(Exercise aim) Please copy every line with the string "agent" from the entries below.

(Task data)
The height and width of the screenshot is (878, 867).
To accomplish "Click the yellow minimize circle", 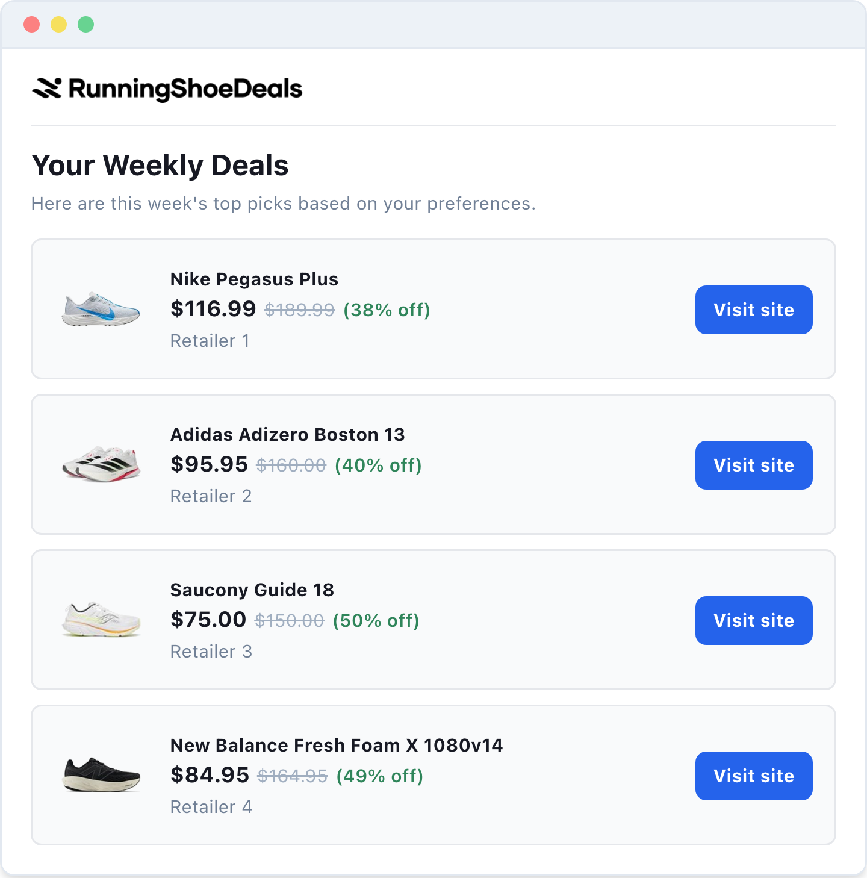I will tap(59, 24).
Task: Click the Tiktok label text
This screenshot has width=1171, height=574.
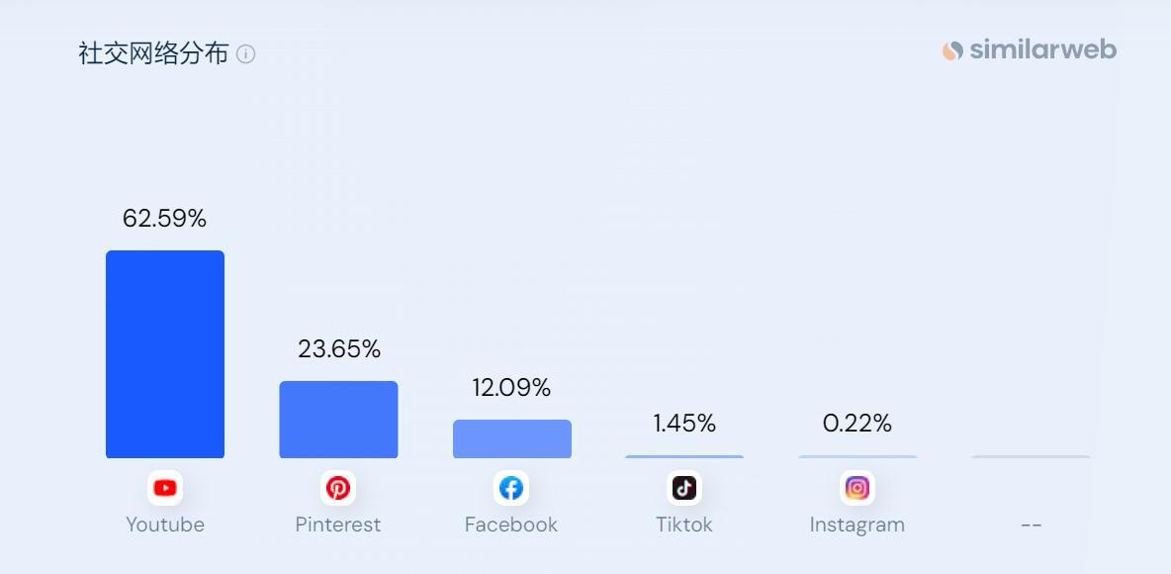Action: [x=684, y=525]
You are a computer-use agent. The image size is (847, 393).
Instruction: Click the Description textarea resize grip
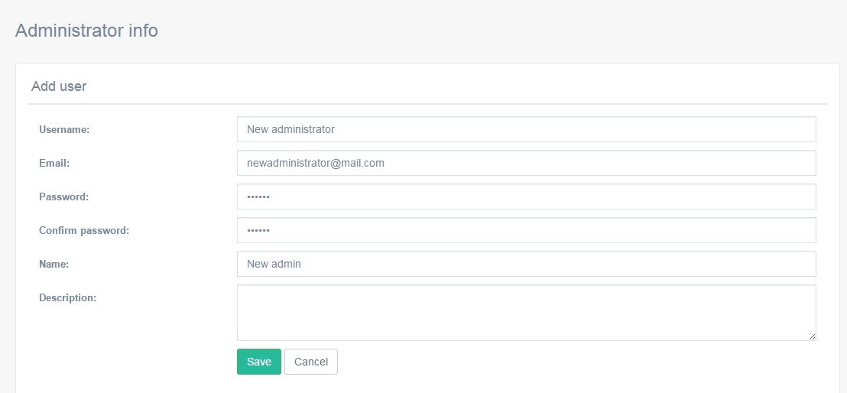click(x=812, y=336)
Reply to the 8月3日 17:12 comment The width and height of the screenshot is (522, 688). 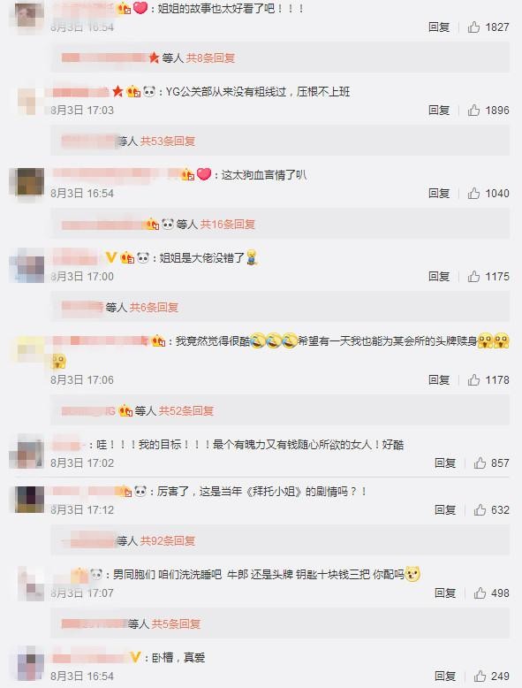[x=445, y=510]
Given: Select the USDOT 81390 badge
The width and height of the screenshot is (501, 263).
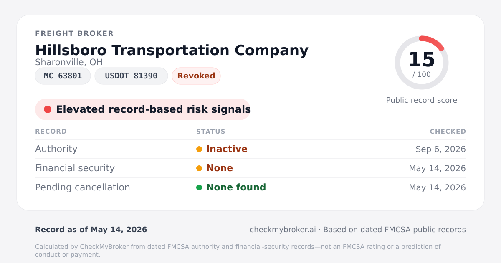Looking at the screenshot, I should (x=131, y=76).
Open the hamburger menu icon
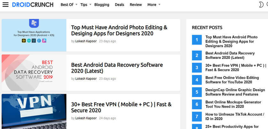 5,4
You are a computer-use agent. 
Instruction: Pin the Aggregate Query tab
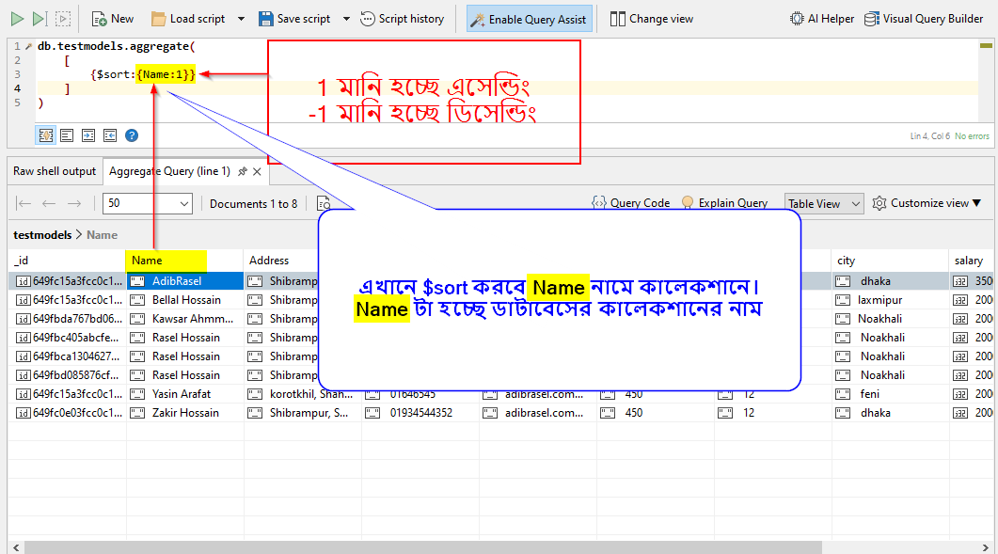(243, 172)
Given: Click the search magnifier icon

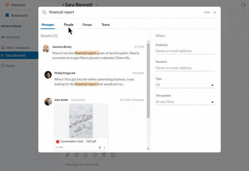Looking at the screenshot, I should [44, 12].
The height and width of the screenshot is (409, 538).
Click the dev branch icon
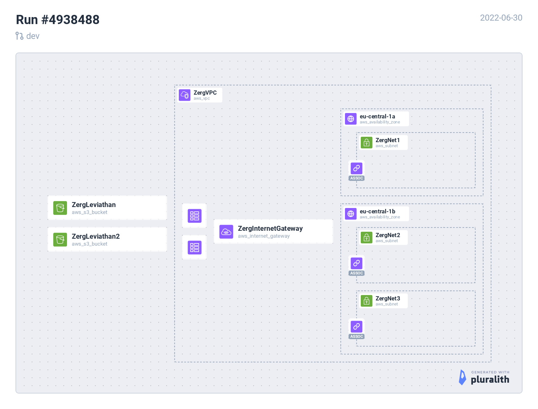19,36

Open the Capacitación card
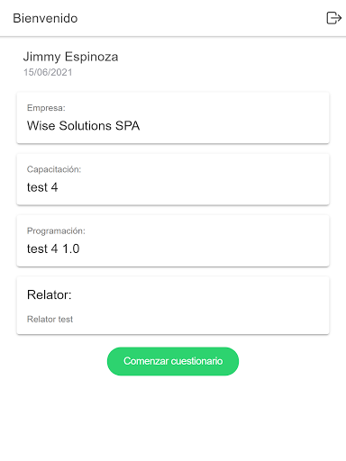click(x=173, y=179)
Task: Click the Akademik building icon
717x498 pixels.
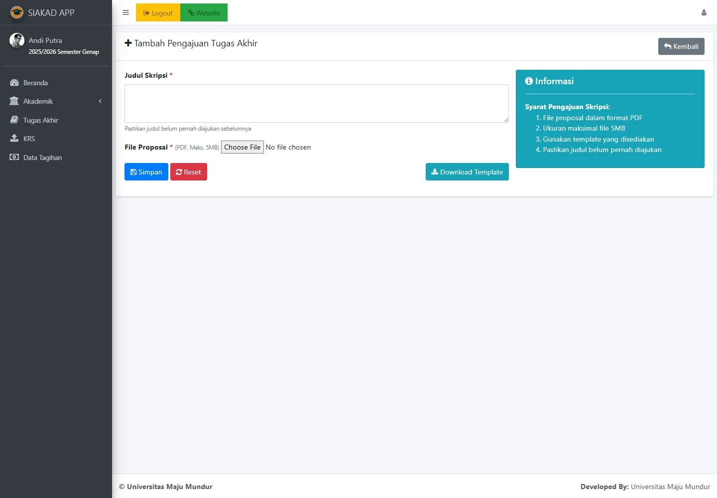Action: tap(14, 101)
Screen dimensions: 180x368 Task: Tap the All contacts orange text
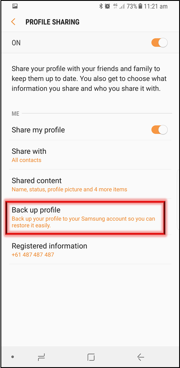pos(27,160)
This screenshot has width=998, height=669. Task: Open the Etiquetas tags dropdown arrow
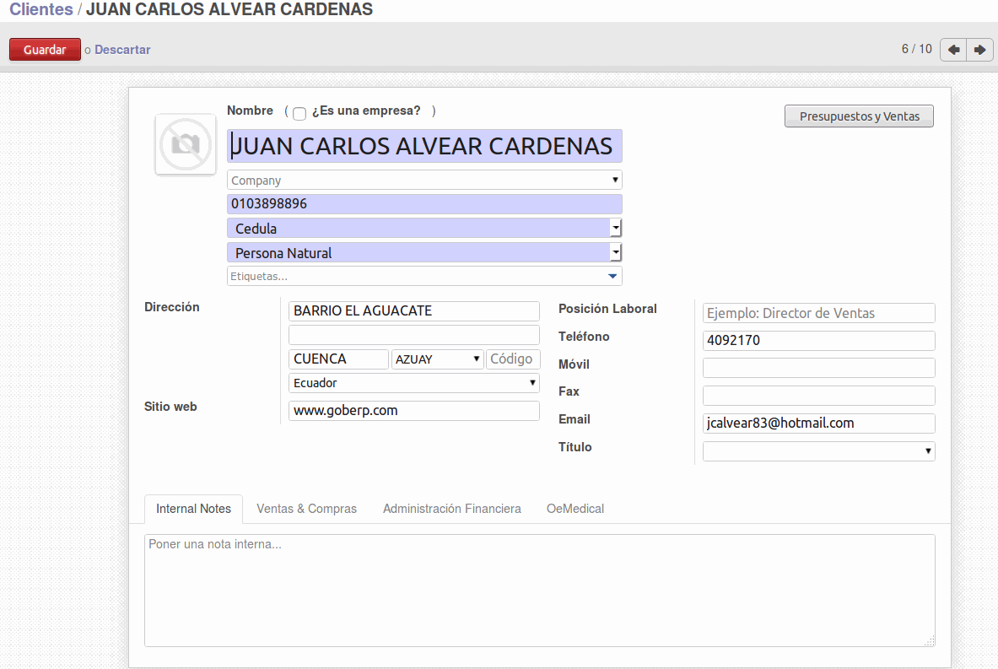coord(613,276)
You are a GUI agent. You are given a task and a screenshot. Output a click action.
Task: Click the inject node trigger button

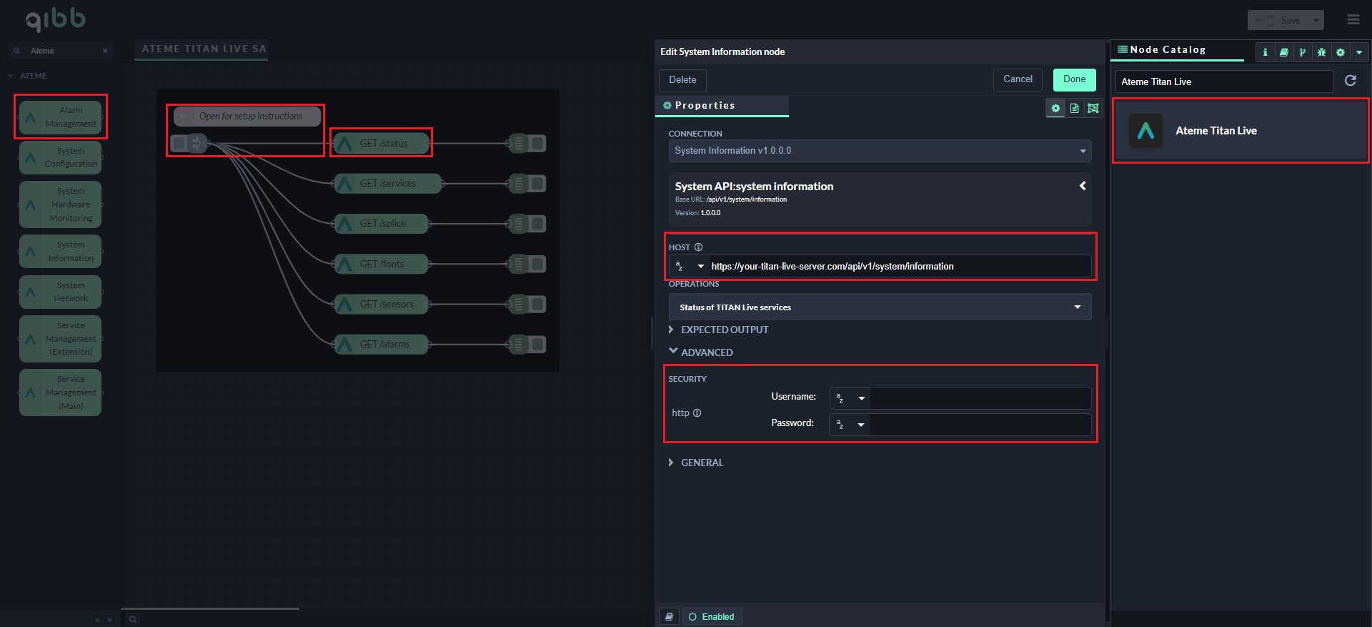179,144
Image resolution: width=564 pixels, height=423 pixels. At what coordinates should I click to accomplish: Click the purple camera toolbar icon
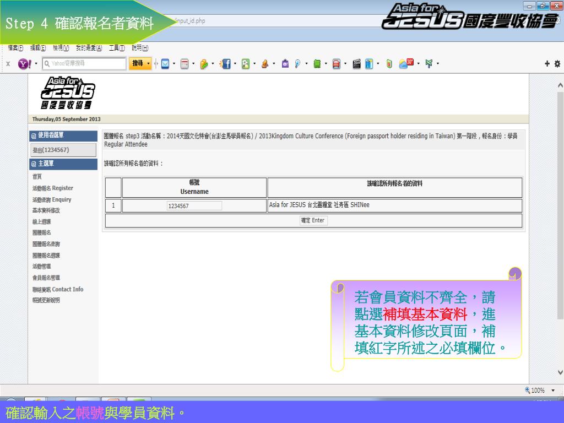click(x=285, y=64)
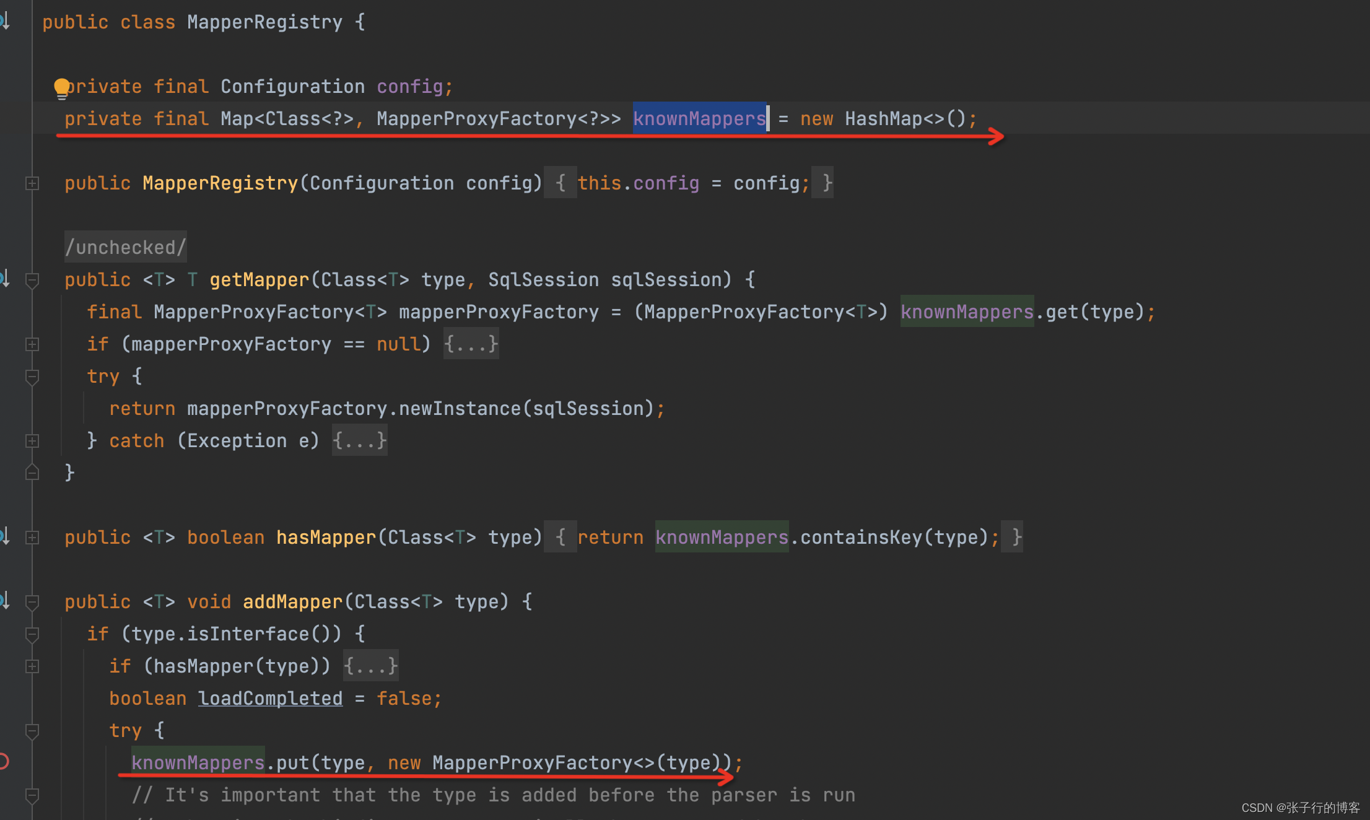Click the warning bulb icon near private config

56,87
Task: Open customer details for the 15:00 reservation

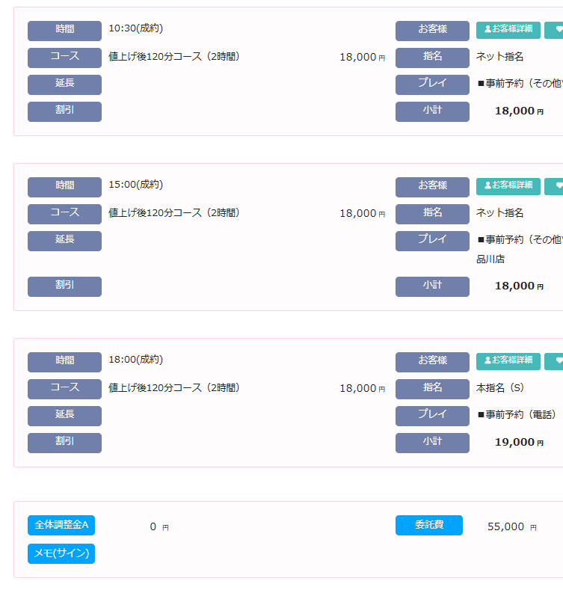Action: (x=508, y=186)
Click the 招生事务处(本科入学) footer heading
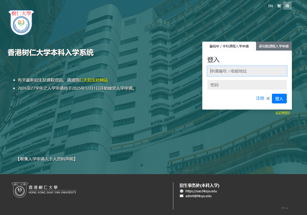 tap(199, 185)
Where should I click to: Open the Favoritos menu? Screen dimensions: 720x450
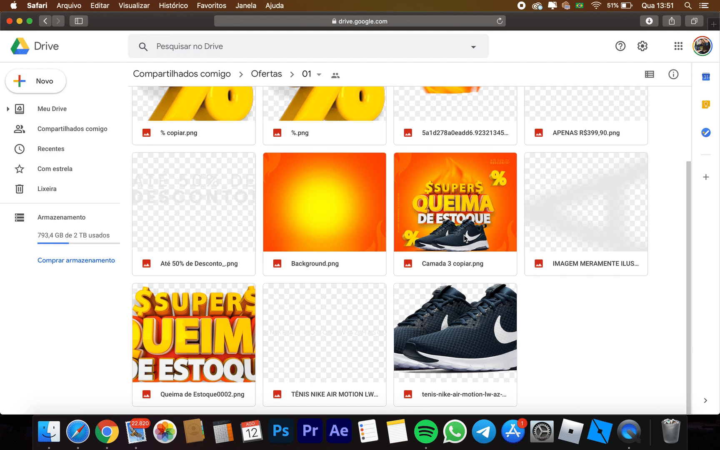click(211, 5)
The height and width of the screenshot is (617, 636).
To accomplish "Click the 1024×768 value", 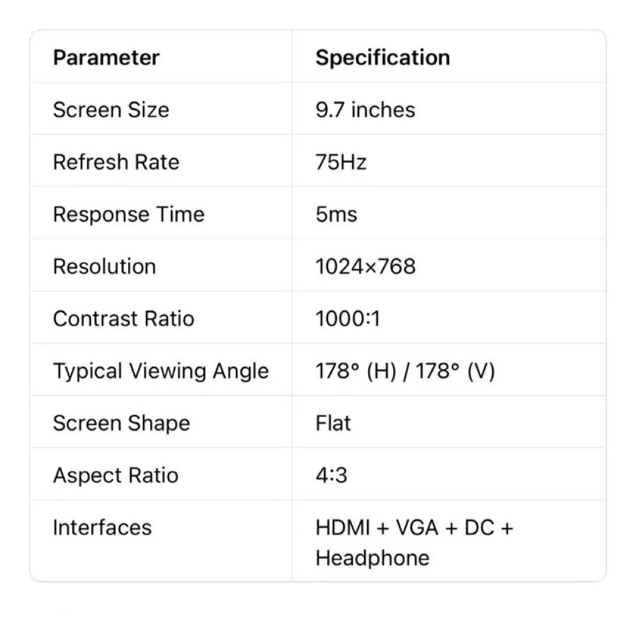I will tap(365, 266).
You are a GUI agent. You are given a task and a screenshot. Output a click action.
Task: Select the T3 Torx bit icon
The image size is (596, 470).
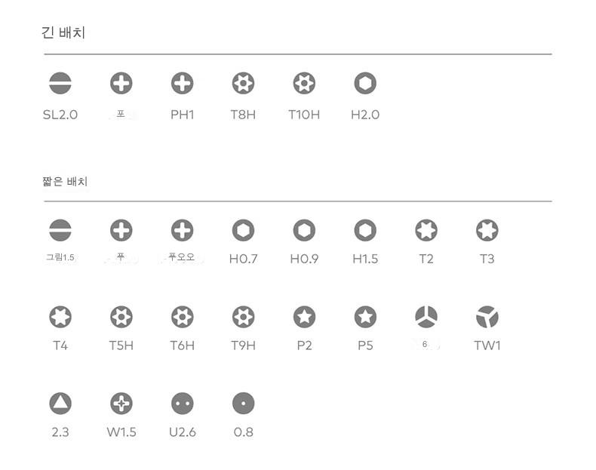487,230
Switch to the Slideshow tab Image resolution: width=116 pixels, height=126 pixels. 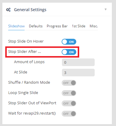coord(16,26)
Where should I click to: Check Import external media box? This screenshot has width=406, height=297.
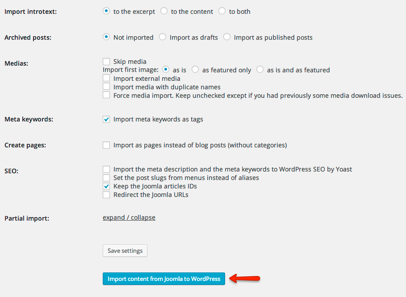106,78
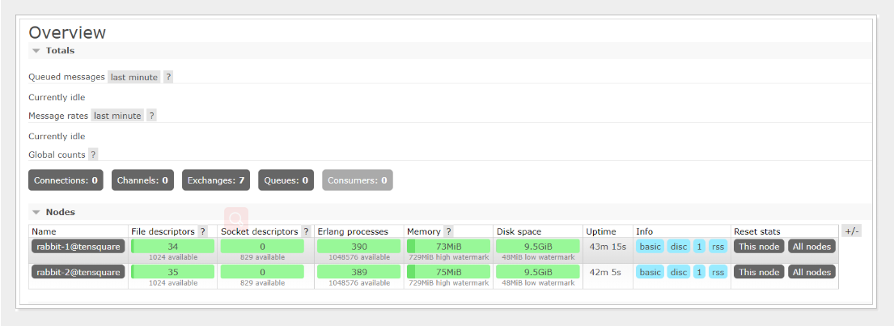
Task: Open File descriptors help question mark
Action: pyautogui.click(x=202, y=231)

(Exercise response)
You are a computer-use agent. The image size is (847, 393).
You are a computer-use agent. 
You are a GUI agent. You are given a task and a screenshot. Output a click action.
You are a GUI agent. You are given a task and a screenshot. Output a click action.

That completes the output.